### TASK BRIEF
Repeat exactly the lines from the start of the material below up to and including the "permalink (137, 489)" line.

### DATA LISTING
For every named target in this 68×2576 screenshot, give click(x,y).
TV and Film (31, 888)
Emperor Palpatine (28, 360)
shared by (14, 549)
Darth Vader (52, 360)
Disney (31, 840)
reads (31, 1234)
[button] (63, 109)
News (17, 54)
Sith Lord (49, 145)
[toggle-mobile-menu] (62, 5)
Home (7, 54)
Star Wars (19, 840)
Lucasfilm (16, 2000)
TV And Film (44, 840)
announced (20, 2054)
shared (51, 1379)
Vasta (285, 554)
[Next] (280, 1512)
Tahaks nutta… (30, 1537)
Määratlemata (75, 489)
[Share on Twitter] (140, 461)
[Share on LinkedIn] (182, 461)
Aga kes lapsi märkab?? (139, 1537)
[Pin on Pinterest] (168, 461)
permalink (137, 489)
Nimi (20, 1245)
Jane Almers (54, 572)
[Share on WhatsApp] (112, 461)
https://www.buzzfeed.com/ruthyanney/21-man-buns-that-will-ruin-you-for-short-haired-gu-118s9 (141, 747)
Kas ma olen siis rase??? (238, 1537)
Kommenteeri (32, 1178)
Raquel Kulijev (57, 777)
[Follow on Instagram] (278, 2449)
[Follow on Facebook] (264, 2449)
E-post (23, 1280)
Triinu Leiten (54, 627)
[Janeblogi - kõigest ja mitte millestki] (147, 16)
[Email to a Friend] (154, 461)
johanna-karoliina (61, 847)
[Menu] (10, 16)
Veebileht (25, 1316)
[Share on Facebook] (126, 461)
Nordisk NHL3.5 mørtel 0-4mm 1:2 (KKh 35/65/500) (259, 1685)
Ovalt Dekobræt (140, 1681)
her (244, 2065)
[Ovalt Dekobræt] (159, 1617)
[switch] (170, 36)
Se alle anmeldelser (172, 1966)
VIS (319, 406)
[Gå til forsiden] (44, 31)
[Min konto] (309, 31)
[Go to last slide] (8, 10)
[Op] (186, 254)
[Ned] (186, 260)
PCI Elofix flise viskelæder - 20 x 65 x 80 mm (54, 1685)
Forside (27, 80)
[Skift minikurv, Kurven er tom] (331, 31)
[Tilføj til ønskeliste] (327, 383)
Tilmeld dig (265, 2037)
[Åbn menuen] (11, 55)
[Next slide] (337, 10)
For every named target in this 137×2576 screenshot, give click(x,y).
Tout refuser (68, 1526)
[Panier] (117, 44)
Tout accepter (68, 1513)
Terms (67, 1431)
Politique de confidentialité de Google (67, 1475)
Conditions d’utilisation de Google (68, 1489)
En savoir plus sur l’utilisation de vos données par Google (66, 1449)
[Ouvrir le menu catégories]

### TASK SOLUTION
For every named target in this 68×2576 screenshot, give click(x,y).
TV and Film (31, 888)
Emperor Palpatine (28, 360)
shared by (14, 549)
Darth Vader (52, 360)
Disney (31, 840)
reads (31, 1234)
[button] (63, 109)
News (17, 54)
Sith Lord (49, 145)
[toggle-mobile-menu] (62, 5)
Home (7, 54)
Star Wars (19, 840)
Lucasfilm (16, 2000)
TV And Film (44, 840)
announced (20, 2054)
shared (51, 1379)
Vasta (285, 554)
[Next] (280, 1512)
Tahaks nutta… (30, 1537)
Määratlemata (75, 489)
[Share on Twitter] (140, 461)
[Share on LinkedIn] (182, 461)
Aga kes lapsi märkab?? (139, 1537)
[Pin on Pinterest] (168, 461)
permalink (137, 489)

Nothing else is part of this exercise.